Confused Really? I was under the impression that only happened where the couple
we're married/civil partnered, and the insemination had been done through a recognised clinic....

Regardless, do you actually know what your partner's ex wants in relation to the child? Or are you assuming she wants a 50/50 contact?

Wenfy · 13/08/2023 14:12

If your partner gave birth to your child it’s easier. She can actually apply for full custody based on being the only biological parent and ex abandoning the child. But if the ex gave birth to the child then she is legally mum. It gets even more complicated in cases where the genetic material only comes from one / neither parent.

You need to see a good solicitor and contact social services

blackbeardsballsack · 13/08/2023 14:23

There are two strands to this.

  • absent mum's future contact
  • your role in the child's life

Resident parent mum should let this go to court. The other parent has been awol for the majority of their child's life and if I was her I would not be confident that she would be constantly involved with the child in the long term future. I would want contact to be built up very gradually so that the child wasn't disrupted and if the non resident parent didn't commit to this I would want contact to stop.

In terms of your role, I think you and your partner have been too quick to insert you into the role of second parent. You haven't been involved in the child's life for long enough to be 'mum' in my opinion. The child is only 2 and has already had two second parents. At this stage you are mum's girlfriend. Once your relationship has been established for a number of years and if there is not involvement with the original second parent, I would think that at this point you would be more of a step parent figure. I don't just let boyfriends of a year start referring to themselves as 'dad' after they have met my child.
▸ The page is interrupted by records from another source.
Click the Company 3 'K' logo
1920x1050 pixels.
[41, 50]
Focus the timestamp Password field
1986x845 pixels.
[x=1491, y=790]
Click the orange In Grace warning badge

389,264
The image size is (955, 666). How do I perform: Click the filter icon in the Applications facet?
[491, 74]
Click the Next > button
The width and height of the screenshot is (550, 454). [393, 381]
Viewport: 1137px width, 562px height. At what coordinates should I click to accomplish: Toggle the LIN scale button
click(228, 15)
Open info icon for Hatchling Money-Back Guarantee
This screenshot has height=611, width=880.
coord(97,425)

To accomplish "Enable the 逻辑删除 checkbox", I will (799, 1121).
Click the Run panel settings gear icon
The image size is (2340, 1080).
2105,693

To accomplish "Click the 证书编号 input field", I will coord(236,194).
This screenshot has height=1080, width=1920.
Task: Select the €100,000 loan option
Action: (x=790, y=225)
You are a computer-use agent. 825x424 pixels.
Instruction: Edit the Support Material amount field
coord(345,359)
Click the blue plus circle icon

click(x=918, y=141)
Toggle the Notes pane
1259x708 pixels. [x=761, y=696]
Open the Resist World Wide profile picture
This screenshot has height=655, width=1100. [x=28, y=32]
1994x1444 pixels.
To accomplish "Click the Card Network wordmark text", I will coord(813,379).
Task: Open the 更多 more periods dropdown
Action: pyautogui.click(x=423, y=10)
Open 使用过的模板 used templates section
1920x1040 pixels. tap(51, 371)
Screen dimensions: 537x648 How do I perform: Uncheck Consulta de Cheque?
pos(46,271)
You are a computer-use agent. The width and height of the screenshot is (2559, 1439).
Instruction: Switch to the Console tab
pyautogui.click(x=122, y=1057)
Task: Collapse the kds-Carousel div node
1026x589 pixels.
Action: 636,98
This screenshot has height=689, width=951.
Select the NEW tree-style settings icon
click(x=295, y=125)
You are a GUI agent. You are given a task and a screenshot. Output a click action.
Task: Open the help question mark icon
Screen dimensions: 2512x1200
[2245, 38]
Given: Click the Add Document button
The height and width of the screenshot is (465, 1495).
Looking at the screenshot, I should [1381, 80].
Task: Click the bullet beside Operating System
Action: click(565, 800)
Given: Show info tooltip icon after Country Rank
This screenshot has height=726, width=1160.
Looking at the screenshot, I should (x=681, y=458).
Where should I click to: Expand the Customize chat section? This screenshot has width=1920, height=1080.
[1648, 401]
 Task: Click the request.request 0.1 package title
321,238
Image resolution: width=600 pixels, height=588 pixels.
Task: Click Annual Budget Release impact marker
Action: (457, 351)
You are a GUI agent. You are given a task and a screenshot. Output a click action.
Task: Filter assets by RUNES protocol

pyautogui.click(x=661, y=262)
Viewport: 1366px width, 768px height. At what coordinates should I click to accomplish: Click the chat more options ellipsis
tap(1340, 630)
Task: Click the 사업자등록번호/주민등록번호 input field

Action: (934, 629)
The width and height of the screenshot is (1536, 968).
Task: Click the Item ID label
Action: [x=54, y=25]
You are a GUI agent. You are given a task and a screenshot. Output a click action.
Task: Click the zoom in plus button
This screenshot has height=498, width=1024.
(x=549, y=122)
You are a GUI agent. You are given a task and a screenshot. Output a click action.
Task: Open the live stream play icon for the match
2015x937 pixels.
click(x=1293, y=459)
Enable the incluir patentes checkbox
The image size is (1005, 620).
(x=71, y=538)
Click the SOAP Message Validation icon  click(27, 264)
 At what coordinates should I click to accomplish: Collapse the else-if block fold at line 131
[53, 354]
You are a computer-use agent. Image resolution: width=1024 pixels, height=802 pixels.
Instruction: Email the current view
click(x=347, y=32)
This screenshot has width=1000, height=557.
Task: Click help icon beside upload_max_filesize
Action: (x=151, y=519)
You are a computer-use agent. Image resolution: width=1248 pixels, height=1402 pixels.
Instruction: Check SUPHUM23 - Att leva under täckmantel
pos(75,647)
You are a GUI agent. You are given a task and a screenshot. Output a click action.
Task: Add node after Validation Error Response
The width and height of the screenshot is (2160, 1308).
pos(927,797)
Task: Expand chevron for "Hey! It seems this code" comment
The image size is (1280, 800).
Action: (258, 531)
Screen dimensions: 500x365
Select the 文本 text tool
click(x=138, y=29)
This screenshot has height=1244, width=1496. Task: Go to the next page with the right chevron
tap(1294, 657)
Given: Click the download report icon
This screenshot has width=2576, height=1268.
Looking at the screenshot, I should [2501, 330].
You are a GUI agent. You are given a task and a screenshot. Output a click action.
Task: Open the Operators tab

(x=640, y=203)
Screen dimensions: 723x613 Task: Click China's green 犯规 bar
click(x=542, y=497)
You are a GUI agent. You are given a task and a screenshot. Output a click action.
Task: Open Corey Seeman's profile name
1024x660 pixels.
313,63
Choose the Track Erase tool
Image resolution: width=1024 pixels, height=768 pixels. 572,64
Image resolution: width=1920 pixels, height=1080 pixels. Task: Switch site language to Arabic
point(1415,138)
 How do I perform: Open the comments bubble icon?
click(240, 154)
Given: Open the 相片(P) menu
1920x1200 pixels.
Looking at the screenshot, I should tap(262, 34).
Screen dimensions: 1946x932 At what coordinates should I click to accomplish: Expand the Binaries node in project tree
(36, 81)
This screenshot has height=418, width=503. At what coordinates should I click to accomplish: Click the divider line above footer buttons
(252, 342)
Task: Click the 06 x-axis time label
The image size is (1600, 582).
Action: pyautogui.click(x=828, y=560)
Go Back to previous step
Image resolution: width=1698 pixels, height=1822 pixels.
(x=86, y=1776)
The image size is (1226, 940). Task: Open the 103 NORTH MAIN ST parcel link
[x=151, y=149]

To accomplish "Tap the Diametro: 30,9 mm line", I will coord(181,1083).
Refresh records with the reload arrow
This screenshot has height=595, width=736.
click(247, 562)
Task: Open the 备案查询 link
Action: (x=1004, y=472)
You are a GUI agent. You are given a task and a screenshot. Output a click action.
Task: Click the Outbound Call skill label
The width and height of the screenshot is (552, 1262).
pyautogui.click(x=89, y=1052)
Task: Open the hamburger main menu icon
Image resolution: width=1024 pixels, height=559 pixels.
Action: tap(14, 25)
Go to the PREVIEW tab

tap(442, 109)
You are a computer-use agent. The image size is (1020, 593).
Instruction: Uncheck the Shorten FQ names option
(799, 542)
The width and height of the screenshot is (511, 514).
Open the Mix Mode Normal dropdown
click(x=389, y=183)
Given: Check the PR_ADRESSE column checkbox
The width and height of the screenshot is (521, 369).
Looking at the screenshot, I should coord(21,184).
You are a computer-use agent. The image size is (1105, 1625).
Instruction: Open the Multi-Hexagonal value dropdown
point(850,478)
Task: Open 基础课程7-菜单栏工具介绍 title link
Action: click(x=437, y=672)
YoBeaches · 13/08/2023 14:49

titchy · 13/08/2023 14:11

So anyone on the birth certificate in same sex relationships has an equal parental right which I do agree with but also when that’s the case they should stick around and also be a parent

Confused Really? I was under the impression that only happened where the couple
we're married/civil partnered, and the insemination had been done through a recognised clinic....

Regardless, do you actually know what your partner's ex wants in relation to the child? Or are you assuming she wants a 50/50 contact?

There are routes for on civil partners to have parental responsibility as well, we don't know the status here, OP can you confirm where they legally a couple?

lupinlass · 14/08/2023 07:50

I find it really difficult to think the person who went to Australia is actually a parent. She is not biologically related to the child in any way. I know it says she is on a piece of paper but she is even less of a parent if she buggered off to the other side of the world to hook up with a man (she could at least then have her own bio child seeing as he's got sperm!!)

Flopsythebunny · 14/08/2023 07:52

D3LAN3Y · 13/08/2023 11:13

I'd seek legal advice, emotions aside, what does your DC want?

Dc is 2 years old. How would he know what he wants?